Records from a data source
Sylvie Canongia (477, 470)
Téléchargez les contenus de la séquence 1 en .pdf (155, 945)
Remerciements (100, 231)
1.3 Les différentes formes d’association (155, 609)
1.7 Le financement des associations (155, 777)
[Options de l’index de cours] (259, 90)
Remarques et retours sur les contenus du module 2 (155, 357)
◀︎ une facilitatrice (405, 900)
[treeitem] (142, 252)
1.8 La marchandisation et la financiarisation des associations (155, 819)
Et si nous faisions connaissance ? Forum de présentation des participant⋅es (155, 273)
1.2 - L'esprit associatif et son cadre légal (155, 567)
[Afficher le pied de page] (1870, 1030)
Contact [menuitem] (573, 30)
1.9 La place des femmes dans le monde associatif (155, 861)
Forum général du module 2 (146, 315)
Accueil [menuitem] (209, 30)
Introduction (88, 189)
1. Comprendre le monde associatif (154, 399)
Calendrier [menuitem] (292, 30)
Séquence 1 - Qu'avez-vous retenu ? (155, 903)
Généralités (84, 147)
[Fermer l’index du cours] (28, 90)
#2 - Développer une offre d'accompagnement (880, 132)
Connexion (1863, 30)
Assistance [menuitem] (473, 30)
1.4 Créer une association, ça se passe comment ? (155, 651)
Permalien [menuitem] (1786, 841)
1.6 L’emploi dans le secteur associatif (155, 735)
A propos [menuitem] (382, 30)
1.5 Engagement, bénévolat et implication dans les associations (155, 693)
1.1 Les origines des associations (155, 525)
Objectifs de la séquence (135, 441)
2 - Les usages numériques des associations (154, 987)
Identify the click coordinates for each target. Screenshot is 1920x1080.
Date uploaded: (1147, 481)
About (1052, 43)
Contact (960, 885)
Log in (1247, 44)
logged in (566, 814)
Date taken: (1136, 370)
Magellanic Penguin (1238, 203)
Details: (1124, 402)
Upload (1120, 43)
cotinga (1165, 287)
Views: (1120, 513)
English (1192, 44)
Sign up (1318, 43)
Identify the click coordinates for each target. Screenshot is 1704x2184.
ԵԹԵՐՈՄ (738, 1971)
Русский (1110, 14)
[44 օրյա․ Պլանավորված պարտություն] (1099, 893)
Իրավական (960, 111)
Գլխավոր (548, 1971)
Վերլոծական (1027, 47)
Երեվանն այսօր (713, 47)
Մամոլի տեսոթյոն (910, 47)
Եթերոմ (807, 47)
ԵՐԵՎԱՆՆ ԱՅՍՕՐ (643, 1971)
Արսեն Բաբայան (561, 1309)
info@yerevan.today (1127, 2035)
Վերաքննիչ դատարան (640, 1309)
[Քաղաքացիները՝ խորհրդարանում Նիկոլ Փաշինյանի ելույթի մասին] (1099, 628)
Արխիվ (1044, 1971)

What you are asked to do
Taking the lines above, repeat exactly those from the line that contains "Connexion (1863, 30)" through the line that contains "A propos [menuitem] (382, 30)", and both of those lines as well. Include nothing else.

Task solution
Connexion (1863, 30)
Assistance [menuitem] (473, 30)
1.4 Créer une association, ça se passe comment ? (155, 651)
Permalien [menuitem] (1786, 841)
1.6 L’emploi dans le secteur associatif (155, 735)
A propos [menuitem] (382, 30)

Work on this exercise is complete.